Algunos fans reconocen esto. A principios de este año, el multimillonario cripto Mike Novogratz comparó la compra de una Coca Cola light con bitcoin con “pagarla con oro ... Eso no sucederá”. Problemas de escalabilidad de larga data, como el procesamiento de transacciones, las tarifas y el consumo de energía, (no todos los cuales han sido resueltos por la Lightning Network que se ve en El Salvador) incluso hacen que bitcoin parezca “ridículo” como una alternativa de pago seria, como dijo el inversionista de capital privado Chris Flowers.

¿Qué pasa con el efecto de volante de Bakkt? ¿Puede la creación de aplicaciones para comprar café con moneda digital ayudar a allanar el camino hacia la adopción generalizada de las cripto? La reciente pérdida reportada en el más reciente informe trimestral de la empresa sugiere que tiene un largo camino por recorrer, al menos en EE.UU.

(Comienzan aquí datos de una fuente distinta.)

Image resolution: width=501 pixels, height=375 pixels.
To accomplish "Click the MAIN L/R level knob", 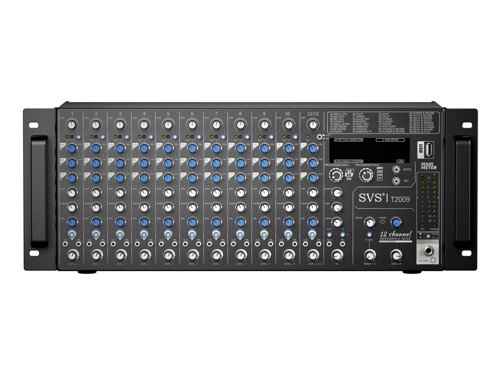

Los analistas de Jefferies estiman que el gasto promedio en marketing de la empresa por usuario es de US$12, mientras que el ingreso promedio estimado por usuario es de alrededor de US$10. El miedo a perderse (FOMO por sus siglas en inglés) visto en los mercados de criptomonedas no parece estar afectando a Bakkt, que dice que tenía 1,7 millones de cuentas de transacciones hasta la fecha, por debajo de sus proyecciones iniciales de 9 millones de usuarios activos para fines de 2021. El CEO de Bakkt, Gavin Michael, dijo por correo electrónico que la compañía “apenas está comenzando” y apunta a nuevas asociaciones como la que tiene con el gigante de pagos Mastercard Inc.

Peter Garnry, estratega de Saxo Bank, me dice que el último trimestre de 2021 será crucial para que Bakkt muestre un aumento significativo en las personas que usan la aplicación para compras reales como café.

Tal vez no sea tan sorprendente que ganar terreno en un mercado maduro como el de EE.UU. se de lentamente. Los partidarios de las cripto dicen que pagar por Starbucks en El Salvador es el verdadero punto de partida. Aún así, bitcoin enfrenta presión competitiva en todas partes a medida que los nuevos tokens de pago y las monedas estables siguen multiplicándose. Hablar de café es una distracción bastante útil para una clase de activos que también es conocida por las estafas, la especulación y el robo y los reguladores están dispuestos a actuar.

Dada la estructura centralizada y amigable con los reguladores de Bakkt, su visión más amplia como una billetera digital para todo, desde millas aéreas hasta artículos de videojuegos, no solo bitcoin, podría dar sus frutos. Tal vez haya un futuro para monetizar pequeños botes de activos ilíquidos que no se pueden gastar fácilmente. “Compré café con millas aéreas” es mucho menos emocionante que hacerlo con bitcoin, pero en este momento es igual de realista.

Esta nota no refleja necesariamente la opinión del consejo editorial o de Bloomberg LP y sus propietarios.